- The input -
▬▬▬▬▬▬▬▬▬▬

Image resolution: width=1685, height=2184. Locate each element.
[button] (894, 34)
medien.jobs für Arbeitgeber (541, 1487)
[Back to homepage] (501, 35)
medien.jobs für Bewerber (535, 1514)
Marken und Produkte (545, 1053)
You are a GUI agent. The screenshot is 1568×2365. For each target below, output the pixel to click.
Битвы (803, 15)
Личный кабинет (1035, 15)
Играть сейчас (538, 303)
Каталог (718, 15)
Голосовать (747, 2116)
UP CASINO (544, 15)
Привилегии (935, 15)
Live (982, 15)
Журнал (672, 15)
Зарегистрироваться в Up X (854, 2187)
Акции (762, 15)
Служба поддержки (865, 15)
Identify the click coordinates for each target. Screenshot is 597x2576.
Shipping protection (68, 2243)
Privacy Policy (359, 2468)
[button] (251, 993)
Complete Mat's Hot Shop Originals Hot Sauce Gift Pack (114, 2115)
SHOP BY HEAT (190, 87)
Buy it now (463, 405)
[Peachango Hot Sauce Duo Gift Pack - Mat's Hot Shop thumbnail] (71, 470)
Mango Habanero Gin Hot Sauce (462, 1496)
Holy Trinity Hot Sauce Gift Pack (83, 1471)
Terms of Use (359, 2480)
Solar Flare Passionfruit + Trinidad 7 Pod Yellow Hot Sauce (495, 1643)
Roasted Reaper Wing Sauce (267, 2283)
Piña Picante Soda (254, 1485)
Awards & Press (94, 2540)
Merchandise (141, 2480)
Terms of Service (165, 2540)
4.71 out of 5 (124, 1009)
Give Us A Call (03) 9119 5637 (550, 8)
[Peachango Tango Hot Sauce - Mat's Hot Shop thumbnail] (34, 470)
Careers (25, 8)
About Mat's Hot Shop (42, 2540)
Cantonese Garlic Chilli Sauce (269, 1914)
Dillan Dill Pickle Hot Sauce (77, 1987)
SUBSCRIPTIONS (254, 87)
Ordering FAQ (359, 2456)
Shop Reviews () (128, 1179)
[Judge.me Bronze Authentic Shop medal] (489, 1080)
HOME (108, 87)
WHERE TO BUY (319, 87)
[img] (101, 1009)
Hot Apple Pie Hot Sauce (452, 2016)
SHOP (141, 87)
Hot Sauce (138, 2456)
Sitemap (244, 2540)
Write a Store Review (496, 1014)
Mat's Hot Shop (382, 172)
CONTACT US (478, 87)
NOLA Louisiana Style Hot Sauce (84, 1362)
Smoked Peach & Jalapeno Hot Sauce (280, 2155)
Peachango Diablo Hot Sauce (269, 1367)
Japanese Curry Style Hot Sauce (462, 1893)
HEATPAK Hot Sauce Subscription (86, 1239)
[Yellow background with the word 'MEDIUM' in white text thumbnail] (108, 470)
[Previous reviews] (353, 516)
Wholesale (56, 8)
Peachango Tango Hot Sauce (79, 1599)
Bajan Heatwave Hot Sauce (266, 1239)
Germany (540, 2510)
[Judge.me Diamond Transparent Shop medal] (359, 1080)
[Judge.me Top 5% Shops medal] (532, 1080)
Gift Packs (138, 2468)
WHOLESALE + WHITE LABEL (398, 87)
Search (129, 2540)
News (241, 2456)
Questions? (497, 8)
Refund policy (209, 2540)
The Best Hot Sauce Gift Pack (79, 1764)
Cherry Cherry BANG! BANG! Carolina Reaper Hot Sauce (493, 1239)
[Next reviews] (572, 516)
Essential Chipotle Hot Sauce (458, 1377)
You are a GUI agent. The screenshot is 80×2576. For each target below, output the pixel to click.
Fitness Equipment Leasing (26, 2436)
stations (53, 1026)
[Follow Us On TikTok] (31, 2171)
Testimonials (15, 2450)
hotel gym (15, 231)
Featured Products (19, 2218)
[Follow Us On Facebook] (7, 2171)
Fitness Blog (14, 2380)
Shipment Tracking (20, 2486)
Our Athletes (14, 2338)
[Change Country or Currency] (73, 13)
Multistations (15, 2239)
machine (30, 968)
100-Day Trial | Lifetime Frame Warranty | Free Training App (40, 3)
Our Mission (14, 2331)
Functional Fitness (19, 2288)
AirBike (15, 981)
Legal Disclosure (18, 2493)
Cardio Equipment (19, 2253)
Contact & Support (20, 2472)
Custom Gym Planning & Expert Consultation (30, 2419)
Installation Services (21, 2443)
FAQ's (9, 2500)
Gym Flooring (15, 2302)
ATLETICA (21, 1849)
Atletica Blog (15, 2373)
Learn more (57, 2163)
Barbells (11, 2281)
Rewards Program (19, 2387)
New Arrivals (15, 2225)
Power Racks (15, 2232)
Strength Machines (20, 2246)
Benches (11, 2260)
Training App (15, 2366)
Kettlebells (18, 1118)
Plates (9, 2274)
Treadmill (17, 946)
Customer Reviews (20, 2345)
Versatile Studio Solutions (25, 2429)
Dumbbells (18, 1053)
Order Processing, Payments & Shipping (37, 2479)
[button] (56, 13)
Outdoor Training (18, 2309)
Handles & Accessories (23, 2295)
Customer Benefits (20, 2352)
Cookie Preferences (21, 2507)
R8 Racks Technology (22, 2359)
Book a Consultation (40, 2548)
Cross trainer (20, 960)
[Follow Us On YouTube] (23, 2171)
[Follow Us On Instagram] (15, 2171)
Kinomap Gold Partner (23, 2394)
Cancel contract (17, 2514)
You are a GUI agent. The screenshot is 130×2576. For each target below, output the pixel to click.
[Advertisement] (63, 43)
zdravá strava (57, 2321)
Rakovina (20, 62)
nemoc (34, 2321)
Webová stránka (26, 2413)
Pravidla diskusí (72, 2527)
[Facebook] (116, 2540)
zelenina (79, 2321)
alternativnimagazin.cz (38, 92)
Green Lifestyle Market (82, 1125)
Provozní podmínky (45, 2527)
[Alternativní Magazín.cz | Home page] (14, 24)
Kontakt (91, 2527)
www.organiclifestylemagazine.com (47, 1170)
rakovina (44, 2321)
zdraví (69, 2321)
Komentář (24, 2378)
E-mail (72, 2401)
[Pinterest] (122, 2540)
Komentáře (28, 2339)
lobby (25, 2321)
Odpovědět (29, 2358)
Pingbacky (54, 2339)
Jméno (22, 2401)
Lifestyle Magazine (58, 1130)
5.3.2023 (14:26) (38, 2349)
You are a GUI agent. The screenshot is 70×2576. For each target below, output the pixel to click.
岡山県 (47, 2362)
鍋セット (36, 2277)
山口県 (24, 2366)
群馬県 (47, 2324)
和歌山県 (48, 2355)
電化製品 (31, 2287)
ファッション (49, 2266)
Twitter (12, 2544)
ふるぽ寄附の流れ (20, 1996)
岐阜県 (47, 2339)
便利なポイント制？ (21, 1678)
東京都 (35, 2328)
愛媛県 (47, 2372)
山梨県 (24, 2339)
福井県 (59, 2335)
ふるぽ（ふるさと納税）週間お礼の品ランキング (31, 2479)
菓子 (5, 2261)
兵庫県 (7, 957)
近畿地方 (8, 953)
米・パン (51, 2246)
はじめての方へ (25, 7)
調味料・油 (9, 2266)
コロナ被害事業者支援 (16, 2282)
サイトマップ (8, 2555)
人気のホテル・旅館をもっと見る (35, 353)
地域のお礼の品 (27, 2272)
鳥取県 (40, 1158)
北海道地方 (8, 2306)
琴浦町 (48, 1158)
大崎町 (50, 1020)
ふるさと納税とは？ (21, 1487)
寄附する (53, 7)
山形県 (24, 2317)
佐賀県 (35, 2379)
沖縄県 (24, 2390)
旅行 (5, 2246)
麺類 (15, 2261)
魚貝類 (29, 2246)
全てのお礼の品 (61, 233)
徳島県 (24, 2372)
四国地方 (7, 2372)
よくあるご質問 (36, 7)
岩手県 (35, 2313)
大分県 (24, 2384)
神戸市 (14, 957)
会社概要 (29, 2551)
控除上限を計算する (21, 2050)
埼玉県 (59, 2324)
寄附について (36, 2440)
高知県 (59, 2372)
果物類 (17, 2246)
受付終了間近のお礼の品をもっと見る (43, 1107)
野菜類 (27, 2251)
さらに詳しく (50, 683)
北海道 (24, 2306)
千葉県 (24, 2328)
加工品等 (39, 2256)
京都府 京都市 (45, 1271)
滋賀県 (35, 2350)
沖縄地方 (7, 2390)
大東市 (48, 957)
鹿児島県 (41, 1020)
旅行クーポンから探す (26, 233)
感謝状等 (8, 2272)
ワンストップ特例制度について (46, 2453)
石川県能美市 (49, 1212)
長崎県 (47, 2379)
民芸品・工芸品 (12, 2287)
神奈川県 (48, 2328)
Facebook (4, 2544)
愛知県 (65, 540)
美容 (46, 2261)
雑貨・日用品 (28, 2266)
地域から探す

▬▬▬▬▬▬▬▬▬▬

- Your instructions -
Look through the entries above and quote exactly the lines from the line with "[Judge.me Diamond Transparent" to the line with "Atletica Blog (15, 2373)", counting both of those lines.

- Your solution -
[Judge.me Diamond Transparent Shop medal] (359, 1080)
[Judge.me Top 5% Shops medal] (532, 1080)
Gift Packs (138, 2468)
WHOLESALE + WHITE LABEL (398, 87)
Search (129, 2540)
News (241, 2456)
Questions? (497, 8)
Refund policy (209, 2540)
The Best Hot Sauce Gift Pack (79, 1764)
Cherry Cherry BANG! BANG! Carolina Reaper Hot Sauce (493, 1239)
[Next reviews] (572, 516)
Essential Chipotle Hot Sauce (458, 1377)
You are a GUI agent. The screenshot is 80×2576. For each target below, output the pixel to click.
Fitness Equipment Leasing (26, 2436)
stations (53, 1026)
[Follow Us On TikTok] (31, 2171)
Testimonials (15, 2450)
hotel gym (15, 231)
Featured Products (19, 2218)
[Follow Us On Facebook] (7, 2171)
Fitness Blog (14, 2380)
Shipment Tracking (20, 2486)
Our Athletes (14, 2338)
[Change Country or Currency] (73, 13)
Multistations (15, 2239)
machine (30, 968)
100-Day Trial | Lifetime Frame Warranty | Free Training App (40, 3)
Our Mission (14, 2331)
Functional Fitness (19, 2288)
AirBike (15, 981)
Legal Disclosure (18, 2493)
Cardio Equipment (19, 2253)
Contact & Support (20, 2472)
Custom Gym Planning & Expert Consultation (30, 2419)
Installation Services (21, 2443)
FAQ's (9, 2500)
Gym Flooring (15, 2302)
ATLETICA (21, 1849)
Atletica Blog (15, 2373)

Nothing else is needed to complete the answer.